Pillar #1: The Spec is Clear and Detailed
The first pillar is that your spec needs to be clear, unambiguous and as detailed as possible. While this means that you need to describe the outcome you want in as much detail as you can, you also need to make sure that the spec is broken down into right-sized chunks. The more specific you are, the better the coding agent will be able to understand what you want and deliver it.
Remember that LLMs are very eager. If there is a gap in the spec, they will fill it in with their own assumptions, which may not be what you want. Their eagerness is something that you should take advantage of, but you need to make sure that you are guiding it in the right direction with a clear and detailed spec. But, leave out details and you’ll end up with something. It’s just that the something here may not be what you wanted.
Pillar #2: Completion Communication
There needs to be a mechanism for the loop to communicate when a task is completed and completed successfully. The system in charge of running the loop calls the agent either with a task or lets the agent choose a task that it feels needs to be picked up next. It then needs a mechanism via which it needs to know if the task that the agent picked up was completed successfully or not. This is important because if the task was not completed successfully, the loop needs to know that and it needs to be able to take corrective action, which may involve asking the agent to try again or it may involve asking the agent to pick up a different task.
Pillar #3: Context Resets and Persistent Memory
This is an important pillar and the main reason why the coding agent needs to be controlled externally. Let’s look at both points of this pillar separately:
Context Resets: When developing a product, there’s obviously going to be a long list of tasks that need to be completed. What we don’t want is for the coding agent to develop all the features of the product utilizing the same context window. Coding agents are usually designed to compact the context window as it nears its limit by summarizing previous interactions. While developing a product with a long list of features, this means several summarizations, which means that the context window is going to be filled with summaries of summaries, which is not ideal. Loss of detail is guaranteed here. Also, remember that summaries take up precious tokens in the context window, which means that the coding agent is going to have less and less tokens available to work with as it develops more and more features of the product. Not ideal at all.
This is why it’s important to have a mechanism for resetting the context after a certain number of interactions. This way, the coding agent can start fresh with a new context window and it can focus on the task at hand without being distracted by details of previous implementations.
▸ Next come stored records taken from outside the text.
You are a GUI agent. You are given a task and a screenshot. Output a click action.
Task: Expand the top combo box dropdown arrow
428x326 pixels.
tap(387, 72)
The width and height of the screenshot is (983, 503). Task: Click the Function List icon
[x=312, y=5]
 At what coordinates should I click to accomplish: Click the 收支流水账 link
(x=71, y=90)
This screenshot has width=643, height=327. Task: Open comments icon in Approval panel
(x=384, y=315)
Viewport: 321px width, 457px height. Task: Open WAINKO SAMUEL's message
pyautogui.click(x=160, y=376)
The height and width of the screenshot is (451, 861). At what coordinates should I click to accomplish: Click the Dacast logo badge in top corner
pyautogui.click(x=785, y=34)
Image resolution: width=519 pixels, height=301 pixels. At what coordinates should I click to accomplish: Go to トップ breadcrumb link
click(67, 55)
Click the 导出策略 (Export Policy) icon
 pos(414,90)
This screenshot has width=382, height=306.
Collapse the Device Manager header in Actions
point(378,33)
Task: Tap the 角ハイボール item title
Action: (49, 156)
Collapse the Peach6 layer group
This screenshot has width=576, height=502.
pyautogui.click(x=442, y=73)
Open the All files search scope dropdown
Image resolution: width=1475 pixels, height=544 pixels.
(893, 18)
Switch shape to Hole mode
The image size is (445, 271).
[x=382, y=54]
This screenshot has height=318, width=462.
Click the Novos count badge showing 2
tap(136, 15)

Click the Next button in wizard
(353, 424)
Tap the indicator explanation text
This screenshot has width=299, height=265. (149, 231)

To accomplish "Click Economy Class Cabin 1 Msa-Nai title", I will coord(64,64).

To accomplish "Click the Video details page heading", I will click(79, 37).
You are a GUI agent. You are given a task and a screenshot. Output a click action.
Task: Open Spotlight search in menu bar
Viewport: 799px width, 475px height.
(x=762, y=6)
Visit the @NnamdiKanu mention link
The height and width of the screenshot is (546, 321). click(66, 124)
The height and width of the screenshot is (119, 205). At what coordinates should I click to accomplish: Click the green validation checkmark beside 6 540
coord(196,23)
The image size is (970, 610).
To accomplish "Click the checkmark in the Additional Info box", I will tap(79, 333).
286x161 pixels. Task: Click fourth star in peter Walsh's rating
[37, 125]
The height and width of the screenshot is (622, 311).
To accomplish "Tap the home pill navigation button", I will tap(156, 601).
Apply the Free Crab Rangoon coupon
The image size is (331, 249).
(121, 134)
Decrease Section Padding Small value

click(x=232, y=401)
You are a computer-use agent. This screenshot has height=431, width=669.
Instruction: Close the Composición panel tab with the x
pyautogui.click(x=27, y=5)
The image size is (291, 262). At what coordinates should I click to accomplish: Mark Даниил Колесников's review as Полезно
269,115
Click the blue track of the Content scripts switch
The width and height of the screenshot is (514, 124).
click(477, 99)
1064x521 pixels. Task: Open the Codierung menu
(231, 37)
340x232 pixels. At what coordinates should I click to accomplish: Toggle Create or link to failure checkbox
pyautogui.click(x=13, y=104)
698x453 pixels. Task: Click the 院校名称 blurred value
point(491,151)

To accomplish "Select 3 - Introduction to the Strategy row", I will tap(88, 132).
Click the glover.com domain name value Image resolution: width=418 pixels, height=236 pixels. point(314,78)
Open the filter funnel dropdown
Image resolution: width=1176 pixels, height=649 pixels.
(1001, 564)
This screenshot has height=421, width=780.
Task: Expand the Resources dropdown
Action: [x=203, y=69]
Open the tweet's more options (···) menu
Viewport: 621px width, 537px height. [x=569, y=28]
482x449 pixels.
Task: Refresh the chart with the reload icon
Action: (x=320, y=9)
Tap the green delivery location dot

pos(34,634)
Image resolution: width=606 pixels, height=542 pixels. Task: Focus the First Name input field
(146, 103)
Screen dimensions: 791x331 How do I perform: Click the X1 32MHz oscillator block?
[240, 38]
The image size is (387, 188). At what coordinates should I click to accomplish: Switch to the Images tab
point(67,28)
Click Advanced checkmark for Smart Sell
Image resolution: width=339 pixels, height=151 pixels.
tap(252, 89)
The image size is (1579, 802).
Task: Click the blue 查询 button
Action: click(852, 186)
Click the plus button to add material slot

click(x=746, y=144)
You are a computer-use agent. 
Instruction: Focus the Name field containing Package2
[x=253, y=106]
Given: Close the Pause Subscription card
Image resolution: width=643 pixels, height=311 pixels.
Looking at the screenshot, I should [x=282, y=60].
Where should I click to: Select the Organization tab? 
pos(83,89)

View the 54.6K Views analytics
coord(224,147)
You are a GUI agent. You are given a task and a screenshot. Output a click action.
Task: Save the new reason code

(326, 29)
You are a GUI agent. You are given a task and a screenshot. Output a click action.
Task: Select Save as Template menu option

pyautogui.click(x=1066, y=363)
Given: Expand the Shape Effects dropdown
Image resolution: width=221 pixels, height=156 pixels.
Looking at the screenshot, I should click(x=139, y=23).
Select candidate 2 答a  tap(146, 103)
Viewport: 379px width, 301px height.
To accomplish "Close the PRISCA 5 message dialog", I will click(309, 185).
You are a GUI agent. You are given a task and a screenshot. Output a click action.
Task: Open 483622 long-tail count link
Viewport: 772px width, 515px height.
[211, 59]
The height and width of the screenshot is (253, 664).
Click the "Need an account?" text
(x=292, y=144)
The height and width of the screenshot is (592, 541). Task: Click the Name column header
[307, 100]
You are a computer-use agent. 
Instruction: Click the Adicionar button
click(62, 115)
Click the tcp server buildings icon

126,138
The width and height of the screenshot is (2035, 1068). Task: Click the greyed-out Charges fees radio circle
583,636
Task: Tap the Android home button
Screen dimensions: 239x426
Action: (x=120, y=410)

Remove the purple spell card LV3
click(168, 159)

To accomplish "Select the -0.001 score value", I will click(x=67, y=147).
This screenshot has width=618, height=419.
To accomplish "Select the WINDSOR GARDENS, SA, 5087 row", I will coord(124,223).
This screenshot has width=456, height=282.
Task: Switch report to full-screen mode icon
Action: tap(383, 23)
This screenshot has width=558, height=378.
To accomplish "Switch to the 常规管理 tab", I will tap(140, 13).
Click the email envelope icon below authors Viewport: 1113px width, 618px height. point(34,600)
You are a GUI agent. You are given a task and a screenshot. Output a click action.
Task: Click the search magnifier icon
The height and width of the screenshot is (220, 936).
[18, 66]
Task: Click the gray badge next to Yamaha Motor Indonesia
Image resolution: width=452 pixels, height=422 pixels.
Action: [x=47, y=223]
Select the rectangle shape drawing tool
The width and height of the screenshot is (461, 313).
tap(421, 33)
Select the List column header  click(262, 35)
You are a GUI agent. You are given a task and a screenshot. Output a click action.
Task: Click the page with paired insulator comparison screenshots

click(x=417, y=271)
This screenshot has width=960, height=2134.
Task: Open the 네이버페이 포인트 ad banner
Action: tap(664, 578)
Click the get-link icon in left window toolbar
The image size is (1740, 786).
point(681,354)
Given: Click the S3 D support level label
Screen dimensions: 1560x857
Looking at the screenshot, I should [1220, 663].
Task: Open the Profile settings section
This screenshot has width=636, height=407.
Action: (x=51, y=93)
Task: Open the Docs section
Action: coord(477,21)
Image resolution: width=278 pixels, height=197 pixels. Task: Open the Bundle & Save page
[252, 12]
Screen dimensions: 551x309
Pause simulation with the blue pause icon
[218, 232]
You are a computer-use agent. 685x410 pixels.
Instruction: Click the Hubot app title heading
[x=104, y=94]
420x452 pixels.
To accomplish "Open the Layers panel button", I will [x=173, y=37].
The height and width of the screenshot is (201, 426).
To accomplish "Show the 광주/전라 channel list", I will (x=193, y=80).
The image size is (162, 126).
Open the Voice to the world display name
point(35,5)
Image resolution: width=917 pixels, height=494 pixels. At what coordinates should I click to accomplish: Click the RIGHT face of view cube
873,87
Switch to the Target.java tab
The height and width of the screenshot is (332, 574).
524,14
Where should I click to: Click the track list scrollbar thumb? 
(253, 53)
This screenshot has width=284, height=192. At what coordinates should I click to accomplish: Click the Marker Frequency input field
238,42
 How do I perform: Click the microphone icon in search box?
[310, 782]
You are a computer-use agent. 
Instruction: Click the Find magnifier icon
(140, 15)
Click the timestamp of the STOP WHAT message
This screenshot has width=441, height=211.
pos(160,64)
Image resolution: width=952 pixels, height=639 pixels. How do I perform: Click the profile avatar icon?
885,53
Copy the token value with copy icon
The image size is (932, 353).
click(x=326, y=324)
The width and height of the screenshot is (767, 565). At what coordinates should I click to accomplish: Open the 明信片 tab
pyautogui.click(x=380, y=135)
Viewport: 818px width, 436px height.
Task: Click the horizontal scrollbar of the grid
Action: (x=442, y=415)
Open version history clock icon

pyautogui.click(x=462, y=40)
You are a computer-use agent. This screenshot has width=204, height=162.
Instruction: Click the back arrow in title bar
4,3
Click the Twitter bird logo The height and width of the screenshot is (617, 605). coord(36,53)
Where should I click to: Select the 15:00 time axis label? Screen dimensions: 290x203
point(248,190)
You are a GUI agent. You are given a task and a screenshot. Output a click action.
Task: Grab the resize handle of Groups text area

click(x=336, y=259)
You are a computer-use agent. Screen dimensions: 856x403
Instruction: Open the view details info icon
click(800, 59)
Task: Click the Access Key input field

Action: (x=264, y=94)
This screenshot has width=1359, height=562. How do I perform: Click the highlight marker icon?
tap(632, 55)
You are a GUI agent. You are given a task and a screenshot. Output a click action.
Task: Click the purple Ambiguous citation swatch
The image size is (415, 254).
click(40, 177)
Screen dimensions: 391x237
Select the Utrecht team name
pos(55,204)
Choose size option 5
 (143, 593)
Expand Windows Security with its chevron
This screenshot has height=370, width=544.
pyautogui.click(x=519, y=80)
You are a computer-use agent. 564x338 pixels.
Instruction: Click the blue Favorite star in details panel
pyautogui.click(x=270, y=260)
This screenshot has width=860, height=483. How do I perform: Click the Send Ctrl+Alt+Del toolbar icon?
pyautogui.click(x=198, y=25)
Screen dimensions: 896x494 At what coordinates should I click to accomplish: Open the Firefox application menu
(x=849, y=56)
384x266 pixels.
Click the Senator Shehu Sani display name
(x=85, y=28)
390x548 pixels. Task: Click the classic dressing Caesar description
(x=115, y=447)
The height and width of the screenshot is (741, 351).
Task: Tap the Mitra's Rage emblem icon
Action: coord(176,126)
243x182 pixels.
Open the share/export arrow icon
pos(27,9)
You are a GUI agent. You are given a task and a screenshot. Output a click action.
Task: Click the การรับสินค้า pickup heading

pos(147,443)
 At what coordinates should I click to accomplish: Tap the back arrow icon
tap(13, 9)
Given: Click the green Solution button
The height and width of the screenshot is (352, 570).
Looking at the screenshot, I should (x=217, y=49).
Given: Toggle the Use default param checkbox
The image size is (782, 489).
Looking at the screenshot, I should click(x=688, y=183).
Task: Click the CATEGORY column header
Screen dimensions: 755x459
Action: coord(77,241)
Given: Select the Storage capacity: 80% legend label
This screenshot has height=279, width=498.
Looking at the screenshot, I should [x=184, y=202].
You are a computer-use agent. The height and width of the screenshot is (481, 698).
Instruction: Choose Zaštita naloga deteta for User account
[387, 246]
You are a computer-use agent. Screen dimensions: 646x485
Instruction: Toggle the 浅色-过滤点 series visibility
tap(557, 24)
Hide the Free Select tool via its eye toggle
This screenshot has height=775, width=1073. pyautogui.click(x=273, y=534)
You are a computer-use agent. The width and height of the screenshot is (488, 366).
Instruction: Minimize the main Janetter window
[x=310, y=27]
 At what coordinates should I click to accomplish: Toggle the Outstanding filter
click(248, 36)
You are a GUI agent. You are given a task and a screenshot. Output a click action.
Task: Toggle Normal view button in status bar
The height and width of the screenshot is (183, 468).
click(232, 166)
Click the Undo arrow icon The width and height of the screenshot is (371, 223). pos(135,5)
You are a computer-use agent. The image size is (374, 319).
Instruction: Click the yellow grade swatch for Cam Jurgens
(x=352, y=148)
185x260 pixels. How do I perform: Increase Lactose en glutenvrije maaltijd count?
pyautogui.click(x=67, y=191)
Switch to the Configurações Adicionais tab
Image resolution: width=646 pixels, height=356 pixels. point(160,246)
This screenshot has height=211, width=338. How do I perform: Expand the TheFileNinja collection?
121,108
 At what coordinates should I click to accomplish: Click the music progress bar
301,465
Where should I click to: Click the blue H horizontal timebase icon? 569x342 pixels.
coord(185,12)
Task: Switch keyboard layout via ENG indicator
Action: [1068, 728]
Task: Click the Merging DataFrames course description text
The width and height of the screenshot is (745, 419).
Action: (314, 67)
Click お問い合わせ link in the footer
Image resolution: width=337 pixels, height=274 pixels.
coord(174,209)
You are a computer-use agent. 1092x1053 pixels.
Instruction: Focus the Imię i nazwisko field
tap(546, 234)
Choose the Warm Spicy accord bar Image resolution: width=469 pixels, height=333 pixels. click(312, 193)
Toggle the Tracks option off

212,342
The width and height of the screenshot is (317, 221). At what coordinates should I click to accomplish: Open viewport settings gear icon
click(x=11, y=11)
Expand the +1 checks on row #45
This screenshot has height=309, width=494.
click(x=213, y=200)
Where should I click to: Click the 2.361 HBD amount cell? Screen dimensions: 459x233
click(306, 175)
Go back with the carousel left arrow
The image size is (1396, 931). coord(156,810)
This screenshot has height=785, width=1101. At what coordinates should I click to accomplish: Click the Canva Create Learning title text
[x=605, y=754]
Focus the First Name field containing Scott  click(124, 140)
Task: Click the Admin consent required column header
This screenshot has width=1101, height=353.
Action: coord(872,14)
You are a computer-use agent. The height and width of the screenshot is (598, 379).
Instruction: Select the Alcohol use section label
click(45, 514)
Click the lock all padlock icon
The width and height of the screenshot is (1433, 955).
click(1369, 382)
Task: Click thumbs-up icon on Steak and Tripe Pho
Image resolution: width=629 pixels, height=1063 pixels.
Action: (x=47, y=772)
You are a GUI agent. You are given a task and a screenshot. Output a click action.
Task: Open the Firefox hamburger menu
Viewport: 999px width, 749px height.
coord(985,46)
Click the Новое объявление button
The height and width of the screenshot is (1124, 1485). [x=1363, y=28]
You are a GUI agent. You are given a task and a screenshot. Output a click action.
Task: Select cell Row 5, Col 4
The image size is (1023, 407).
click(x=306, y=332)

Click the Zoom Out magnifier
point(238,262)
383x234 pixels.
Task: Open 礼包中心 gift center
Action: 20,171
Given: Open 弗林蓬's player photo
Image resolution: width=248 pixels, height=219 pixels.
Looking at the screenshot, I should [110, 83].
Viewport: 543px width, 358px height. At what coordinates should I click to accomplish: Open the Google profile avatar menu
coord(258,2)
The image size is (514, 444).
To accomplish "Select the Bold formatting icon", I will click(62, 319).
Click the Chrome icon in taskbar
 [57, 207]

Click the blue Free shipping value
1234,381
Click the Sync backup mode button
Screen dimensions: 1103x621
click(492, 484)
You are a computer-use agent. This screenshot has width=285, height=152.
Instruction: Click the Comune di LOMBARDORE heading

Persistent Memory: The second point of this pillar is that there needs to be a mechanism for the coding agent to have persistent memory. This is important because the coding agent needs to be able to remember details about features it built so far, how it built them and how to continue to build on top of them.
Also, this is warm start information for the coding agent. Having this information updated in each iteration of the loop means that the coding agent can start with a warm start in each iteration, which means that it can hit the ground running and it can be more efficient in completing the task at hand.
Pillar #4: The Agent’s Feedback Loop
When running without human supervision, the least the agent can do is to have a feedback loop with itself. This means that the agent needs to be able to evaluate its own work and determine if it has completed the task successfully or not and if not, it needs to be able to take corrective action. This ensures the quality of the output is good and it also ensures that the loop is moving forward towards the desired outcome. While there can be many mechanisms for the agent to have a feedback loop with itself, for full stack applications, the following is a good mechanism to have in place:
- Browser Javascript console logs
- Browser network logs
- Browser DOM access
- Browser screenshots
- Build logs
- Test results
- Backend logs
- Some mechanism to access the DB (readonly)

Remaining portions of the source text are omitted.